Questo dibattito ha già portato i suoi frutti? Quali passi avanti sono stati fatti?
Abbiamo due esempi di progetti di legge depositati: il progetto Gambaro e il progetto Zanda. Per quanto riguarda l’informazione, è più attinente il secondo, perché tende a colpire dal punto di vista penale la diffusione attraverso piattaforme on line di informazioni false, tendenziose ed esagerate. Credo che sia importante partire da questa domanda: il problema è l’informazione falsa in sé o chi la veicola? La tendenza dei disegni di legge attuali non è colpire la notizia falsa in sé, ma in quanto veicolata attraverso piattaforme digitali non legate a testate registrate e prive di un’organizzazione redazione. Quindi quella disciplina non si applicherebbe alla carta stampata o all’informazione radiotelevisiva, come se fosse impossibile che i mezzi tradizionali veicolino bufale.
Questo aspetto è tipico solo del quadro italiano?

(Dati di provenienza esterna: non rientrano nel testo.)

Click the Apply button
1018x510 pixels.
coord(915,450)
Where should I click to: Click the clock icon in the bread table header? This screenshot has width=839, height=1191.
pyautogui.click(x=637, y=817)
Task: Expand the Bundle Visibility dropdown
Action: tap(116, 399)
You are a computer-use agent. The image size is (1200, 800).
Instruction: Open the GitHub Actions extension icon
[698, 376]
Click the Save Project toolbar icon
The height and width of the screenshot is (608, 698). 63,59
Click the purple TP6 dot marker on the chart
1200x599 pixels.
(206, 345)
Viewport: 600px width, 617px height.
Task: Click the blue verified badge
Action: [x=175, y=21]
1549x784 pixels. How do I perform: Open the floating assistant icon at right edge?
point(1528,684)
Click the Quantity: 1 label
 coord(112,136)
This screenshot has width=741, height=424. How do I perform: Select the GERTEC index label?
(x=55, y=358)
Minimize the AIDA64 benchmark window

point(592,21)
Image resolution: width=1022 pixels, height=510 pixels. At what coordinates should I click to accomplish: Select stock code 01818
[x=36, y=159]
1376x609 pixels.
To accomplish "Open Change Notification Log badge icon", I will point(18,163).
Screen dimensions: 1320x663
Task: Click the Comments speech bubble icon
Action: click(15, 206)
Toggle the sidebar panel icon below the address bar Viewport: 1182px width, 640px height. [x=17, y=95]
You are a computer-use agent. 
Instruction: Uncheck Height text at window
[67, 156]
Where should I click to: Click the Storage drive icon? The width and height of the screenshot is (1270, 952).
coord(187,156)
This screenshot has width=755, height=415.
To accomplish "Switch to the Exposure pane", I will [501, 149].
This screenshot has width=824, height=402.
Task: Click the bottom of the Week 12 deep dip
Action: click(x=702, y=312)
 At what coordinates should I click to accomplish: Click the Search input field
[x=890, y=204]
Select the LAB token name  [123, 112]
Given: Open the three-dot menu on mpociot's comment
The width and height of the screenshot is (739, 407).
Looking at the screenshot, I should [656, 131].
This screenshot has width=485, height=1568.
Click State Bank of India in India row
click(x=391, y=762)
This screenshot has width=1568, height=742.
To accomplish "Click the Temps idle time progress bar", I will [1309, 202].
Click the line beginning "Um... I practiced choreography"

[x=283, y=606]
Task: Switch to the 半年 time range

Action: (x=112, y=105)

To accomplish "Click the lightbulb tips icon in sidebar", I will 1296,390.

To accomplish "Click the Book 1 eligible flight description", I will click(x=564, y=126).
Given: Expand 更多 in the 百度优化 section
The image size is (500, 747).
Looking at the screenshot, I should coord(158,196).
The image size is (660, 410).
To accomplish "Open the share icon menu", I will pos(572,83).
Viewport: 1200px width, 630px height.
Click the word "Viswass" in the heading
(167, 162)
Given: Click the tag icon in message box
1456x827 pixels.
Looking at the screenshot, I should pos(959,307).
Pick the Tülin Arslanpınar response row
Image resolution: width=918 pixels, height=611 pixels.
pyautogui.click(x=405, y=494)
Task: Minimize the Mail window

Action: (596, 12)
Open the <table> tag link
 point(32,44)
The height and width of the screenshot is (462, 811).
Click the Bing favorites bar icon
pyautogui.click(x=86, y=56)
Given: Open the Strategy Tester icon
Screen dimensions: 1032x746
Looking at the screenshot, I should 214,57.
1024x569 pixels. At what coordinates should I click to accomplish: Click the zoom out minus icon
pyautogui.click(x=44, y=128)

Si, è una peculiarità del nostro dibattito sul tema. Due sono i profili da evidenziare. In primo luogo, si ritiene che i pericoli si annidino nelle piattaforme on line perché i soggetti che diffondono notizie non sono mediatori qualificati tra la società e la notizia, come lo sono invece i giornalisti. In secondo luogo si è radicata l’idea, un po’ antiquata, che la stampa tradizionale e gli organi radiotelevisivi assicurino tale mediazione qualificata di cui il cittadino avrebbe bisogno. Credo, però, che l’informazione sia anche un dato oggettivo: qualsiasi cittadino può diffondere informazioni che hanno interesse pubblico. Dobbiamo occuparci dell’attività di disinformazione in sé, non del soggetto che la pone in essere. Queste disposizioni dovrebbero riguardare a maggior ragione il giornalista, perché c’è una presunzione di affidabilità nei suoi confronti maggiore rispetto a un soggetto che apre un sito web.
È più difficile oggi difendersi dalle bufale rispetto al passato?
Penso che sia molto difficile se non impossibile per il giornalista, per l’operatore dell’informazione, che non dispone del tempo necessario per verificare la veridicità della notizia. L’utente, invece, dispone di una grande quantità di mezzi. Il pluralismo delle fonti informative non dà la garanzia della verità assoluta, ma dà la possibilità di poter confrontare tra loro le fonti e le notizie. Il cittadino deve solo avere la volontà di approfondire e comprendere.